Dataset excerpt
⟨

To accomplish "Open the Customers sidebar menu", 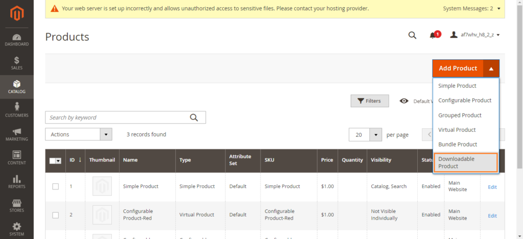I will pyautogui.click(x=17, y=110).
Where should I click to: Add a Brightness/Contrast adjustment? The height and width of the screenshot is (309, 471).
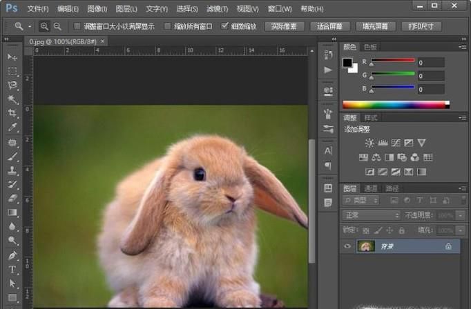[x=369, y=143]
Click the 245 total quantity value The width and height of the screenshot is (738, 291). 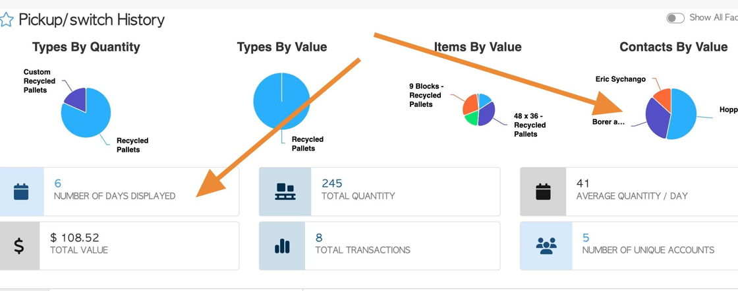pyautogui.click(x=332, y=183)
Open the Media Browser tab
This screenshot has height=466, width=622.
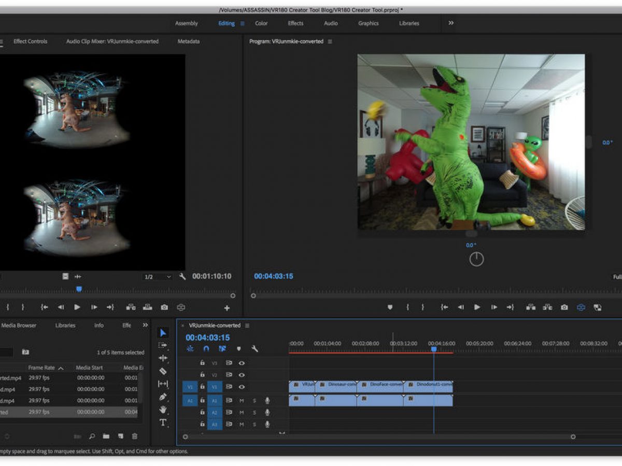pyautogui.click(x=19, y=326)
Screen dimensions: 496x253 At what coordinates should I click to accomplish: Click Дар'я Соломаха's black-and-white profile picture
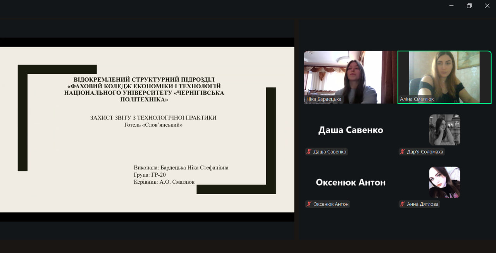click(x=444, y=130)
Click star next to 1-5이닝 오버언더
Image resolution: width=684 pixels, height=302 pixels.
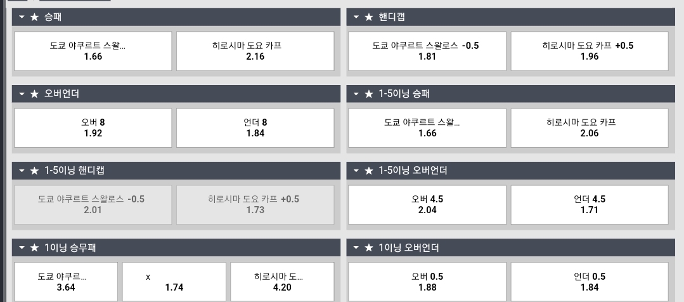click(x=369, y=171)
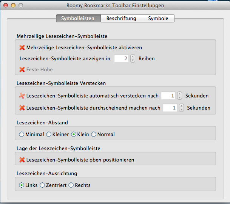Screen dimensions: 230x204
Task: Toggle the Feste Höhe checkbox
Action: tap(22, 69)
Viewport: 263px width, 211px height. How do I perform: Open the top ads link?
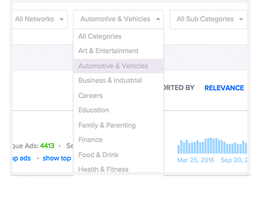[x=22, y=158]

⟩

**AIM OF THE TASK**
Reproduce the rows from the line with "Viewport: 263px width, 211px" up to and including the final line of the rows, with each click coordinate in the answers increased by 43. Omit the pictures from your reply.

**THE REPLY**
Viewport: 263px width, 211px height. How do I perform: Open the top ads link?
[x=65, y=201]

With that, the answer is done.